Während in einigen Ländern Rechnungen ohne jede Intervention des Lieferanten im Durchschnitt bereits nach 28 Tagen gezahlt werden, warten dieselben Lieferanten bei Geschäften in anderen Staaten allein aufgrund der Landesgepflogenheiten mehr als drei Monate auf den Zahlungseingang. Und unter den aktuellen wirtschaftlichen Bedingungen kann sich dieser Zeitraum noch erheblich verlängern, so dass schließlich gar die Aufnahme von Überbrückungskrediten zur Notwendigkeit wird.
Mehr denn je ist es daher von zentraler Bedeutung, schon in der Anbahnungsphase eine klare Kreditvergabepolitik zu verfolgen, Fristsetzungen konsequent durchzusetzen und auch für den Fall der Säumnis Vorsorge getroffen zu haben.

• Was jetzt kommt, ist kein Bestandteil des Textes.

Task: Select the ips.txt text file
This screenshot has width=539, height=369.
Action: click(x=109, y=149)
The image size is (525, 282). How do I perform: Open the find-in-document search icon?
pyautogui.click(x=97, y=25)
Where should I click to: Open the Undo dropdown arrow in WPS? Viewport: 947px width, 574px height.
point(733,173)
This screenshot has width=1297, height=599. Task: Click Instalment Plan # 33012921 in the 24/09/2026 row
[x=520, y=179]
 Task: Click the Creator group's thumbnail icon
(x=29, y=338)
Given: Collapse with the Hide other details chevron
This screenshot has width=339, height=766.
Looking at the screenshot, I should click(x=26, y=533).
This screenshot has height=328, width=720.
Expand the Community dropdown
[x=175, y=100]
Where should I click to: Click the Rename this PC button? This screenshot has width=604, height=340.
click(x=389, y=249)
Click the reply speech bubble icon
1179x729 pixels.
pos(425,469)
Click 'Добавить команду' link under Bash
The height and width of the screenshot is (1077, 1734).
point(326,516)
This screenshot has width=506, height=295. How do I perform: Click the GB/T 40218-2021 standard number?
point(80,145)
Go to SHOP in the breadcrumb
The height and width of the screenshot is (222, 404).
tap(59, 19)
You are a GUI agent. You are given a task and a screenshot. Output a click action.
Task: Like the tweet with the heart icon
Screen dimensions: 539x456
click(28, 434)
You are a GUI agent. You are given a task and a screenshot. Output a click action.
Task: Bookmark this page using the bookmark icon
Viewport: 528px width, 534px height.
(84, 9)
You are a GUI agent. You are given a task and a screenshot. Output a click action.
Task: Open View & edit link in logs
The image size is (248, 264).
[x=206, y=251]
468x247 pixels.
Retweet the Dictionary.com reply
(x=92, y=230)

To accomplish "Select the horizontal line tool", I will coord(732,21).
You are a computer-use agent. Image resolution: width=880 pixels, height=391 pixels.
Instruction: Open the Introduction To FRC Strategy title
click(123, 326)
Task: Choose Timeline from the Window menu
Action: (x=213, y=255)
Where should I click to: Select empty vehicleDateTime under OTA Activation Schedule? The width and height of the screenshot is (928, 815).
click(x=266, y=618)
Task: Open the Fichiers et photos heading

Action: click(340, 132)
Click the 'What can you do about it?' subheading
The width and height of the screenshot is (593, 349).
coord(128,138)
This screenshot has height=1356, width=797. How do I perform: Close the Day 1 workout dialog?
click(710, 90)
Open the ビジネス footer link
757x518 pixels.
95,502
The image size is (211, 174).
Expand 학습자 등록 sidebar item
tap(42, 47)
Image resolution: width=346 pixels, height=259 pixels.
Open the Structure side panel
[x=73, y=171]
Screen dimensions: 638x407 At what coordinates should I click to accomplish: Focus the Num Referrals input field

Im Vorfeld der Aktivität sollte sich zunächst ein möglichst umfassender Überblick über die Rahmenbedingungen im Land des neuen Geschäftspartners verschafft werden. Dies hilft, bereits im Laufe der Vertragsverhandlungen entscheidende Hürden, wie z.B. überlange Zahlungsfristen anzusprechen und zu regeln. Unterstützung findet sich bei zahlreichen Informationsanbietern. Dabei sind Berater, die sowohl lokal im Land des Geschäftspartners, als auch im Land des Lieferanten ansässig sind, aufgrund ihres Wissens um die besonderen Problematiken beider Seiten des Abschlusses regelmäßig vorzuziehen.
Wesentliche Bedeutung kommt dann der Vereinbarung der Zahlungsmodalitäten zu. Bei besonders hochvolumigen Warengeschäften, gerade ins außereuropäische Ausland, sollten Akkreditiv oder Kreditversicherung in Erwägung gezogen werden. Obwohl zumeist sehr kostenintensiv, ist dies doch angesichts einer außerordentlich hohen Vorfinanzierungsbelastung des Lieferanten und eines ungleich erhöhten Ausfallrisikos durchaus gerechtfertigt.
Im mittel- bis geringvolumigen Bereich, wird dagegen üblicherweise ein Factoring oder Forderungsmanagement das Mittel der Wahl sein. Letzteres steht heute in verschiedensten, individuellen Variationen zur Verfügung: Vom klassischen Mahnservice und Forderungseinzug bis hin zu einer versicherungsähnlichen Garantielösung mit nachgeschaltetem Forderungsankauf.
Voraussetzung für die Wirksamkeit dieser Systeme ist jedoch abermals die klare Vereinbarung und Nachhaltung von Zahlungszielen. Nur wenn eine säumige Forderung noch innerhalb der ersten 90 Tage nach Fälligkeit eskaliert wird, können Instrumente wie das Forderungsmanagement überhaupt zum erwarteten Erfolg führen. Dem roten Faden im Debitorenmanagement kommt hier insoweit eine entscheidende Bedeutung zu.
Ergibt sich aus all solchen Instrumenten in der Gesamtbetrachtung dann ein übergreifendes Konzept zur Risikominimierung, steht dem Wachstum in neue, internationale Märkte nichts mehr im Wege.